Items listed in a dataset:
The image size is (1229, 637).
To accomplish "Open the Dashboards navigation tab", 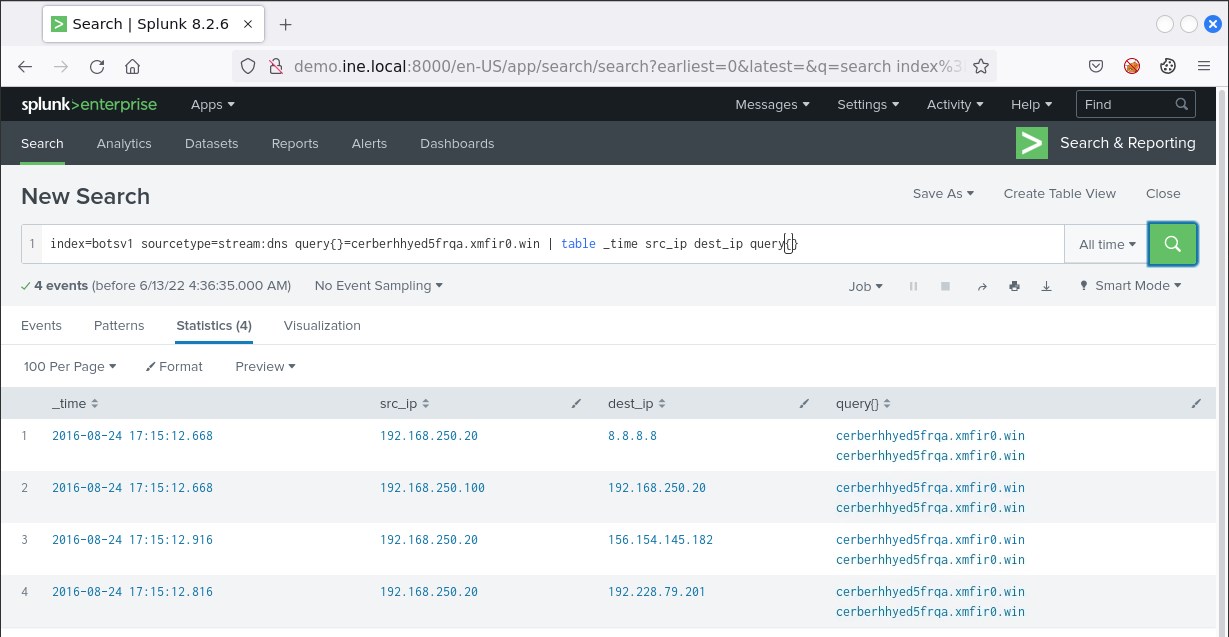I will click(457, 144).
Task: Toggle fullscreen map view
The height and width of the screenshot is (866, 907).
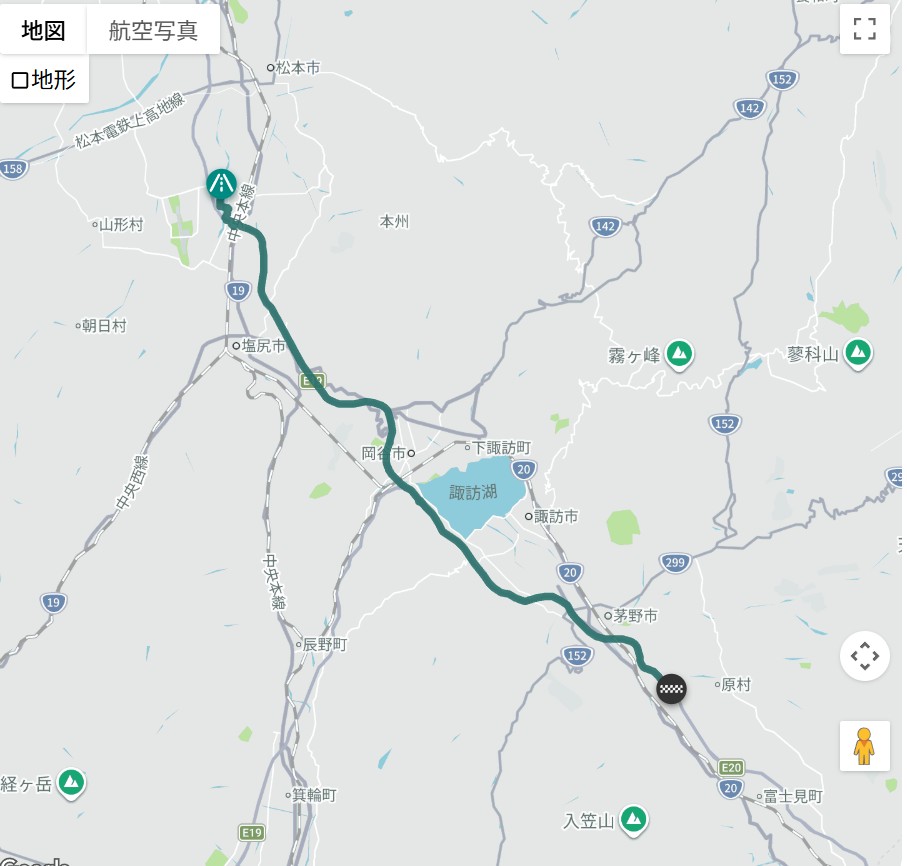Action: [864, 28]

§ WORK TASK
The copy you give must run from the line containing "The height and" through the last line of the records, exactly, with the pictures left out.

§ EXERCISE RESULT
The height and width of the screenshot is (866, 907).
Action: [864, 28]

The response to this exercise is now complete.